Acacia, which once upon a time was known as African Barrick, has indeed had a troubled history. Indeed, mining industry experts often blame the downward spiral of the entire Tanzanian mining industry on the inept handling of community relations there by Acacia.
In particular, the operations in the north of the country, a very long way indeed from where Acacia's top brass have traditionally held court in offices in Dar Es Salaam, have proved troublesome. There have been riots. There have been environmental breaches. And people have been killed.
It is in that context that the Tanzanian government has been able to come down hard on the mining industry as a whole, and it’s in that context that Acacia Mining’s shares are 67% down on the 575p listing price that it debuted at nine years ago.
That’s the half-empty case right there, although if you’d bought in at the beginning, we’re actually talking two-thirds empty.
But the world was a different place then too, of course. The global financial crisis had barely got going, and mining companies across the board were enjoying much punchier valuations. And of course, for the seller, Barrick, that deal now looks very good indeed.
So much so that it may well be that Barrick will become tempted to re-absorb the assets it sold at such a premium, but for a much cheaper price.
There are several reasons why such a deal might make sense, both to Barrick and to the government of Tanzania.
The first is the change at the top of Barrick itself. The ink is barely drying on the merger document between London’s former gold mining champion Randgold and Barrick itself, and it’s perhaps even fresher on the contract of the new chief executive, former Randgold driving force Mark Bristow.
Seasoned mining investors will know that Bristow built up an enviable track record for Randgold as one of the most reliable gold mining companies in the world, built almost exclusively around a portfolio of African assets.
Thus Randgold brought into the Barrick stable considerable exposure to the Democratic Republic of Congo, for example, and to Cote D’Ivoire. A case could easily be made that both of those countries are far trickier jurisdictions than Tanzania. But more to the point, Barrick, which once ran from its African assets partly for fear of a lack of African expertise, is now teeming with the relevant skills.

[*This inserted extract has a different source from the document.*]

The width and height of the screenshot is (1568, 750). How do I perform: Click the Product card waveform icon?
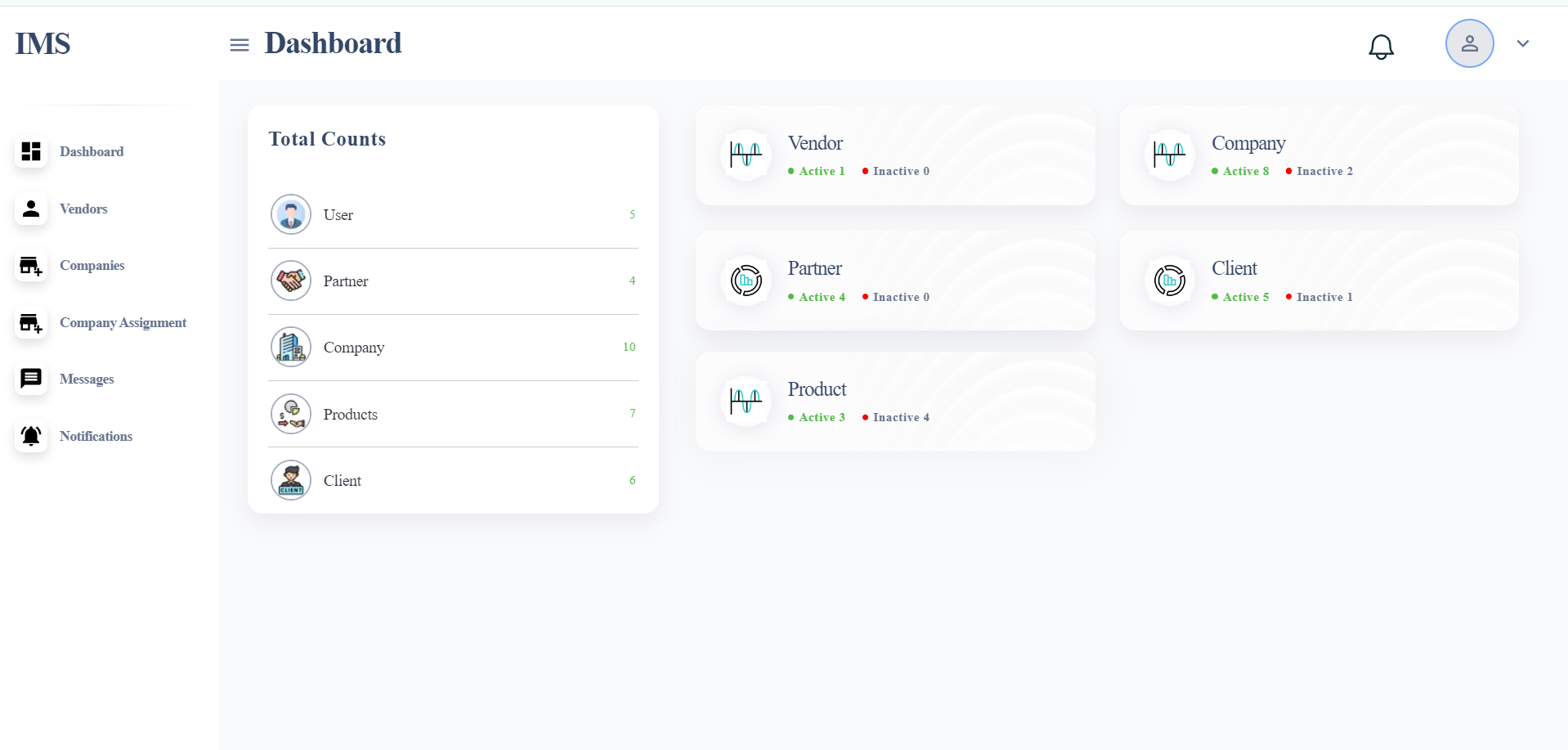[746, 401]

Bristow knows how to operate in Africa, he knows how to do corporate deals in Africa, and he probably has several high-level ins right to the heart of the Tanzanian government.
From his point of view, a deal would be attractive on a number of counts. First off, even if Barrick ended up paying a premium to market for Acacia, it can be very plausibly argued that buying the same assets back at a much cheaper price than they were sold makes sense. And if the Acacia board pushes too hard for too much of a premium, then Bristow can push back by highlighting all the literal and financial goodwill that has been destroyed in the intervening period.
Secondly, it would establish Bristow as the major consolidator of gold assets globally, in a phase of consolidation that looks to be getting underway industry-wide. A deal ought not to be too hard to push through since Barrick still owns around 64% of Acacia’s shares.
And thirdly, for the half-full types, Acacia isn’t actually doing that badly just at the minute. Last year’s losses have turned to profit, and all-in costs remain attractively low at around US$890 per ounce. Bristow himself is a fan of low-cost operations and famously models all the Randgold operations using a gold price assumption of US$1,000, which is much more conservative than the industry standard.
What’s more, Acacia’s production, partly as a result of the ongoing disputes with the government, remains depressed. If Bristow backs himself to address and fix those issues, the growth that could be delivered from the Acacia suite of assets could be exponentially greater.
With the gold price still holding firm above US$1,300, it’s an interesting time to be in the sector. One thing is for sure, Bristow’s unlikely to stand still. If Acacia doesn’t come back into the Barrick fold, then the recent boost in share price may conversely herald an opportunity to sell. There has been talk before of potential Chinese buyers. Wither way the attitude of the Tanzanian government is likely to be crucial.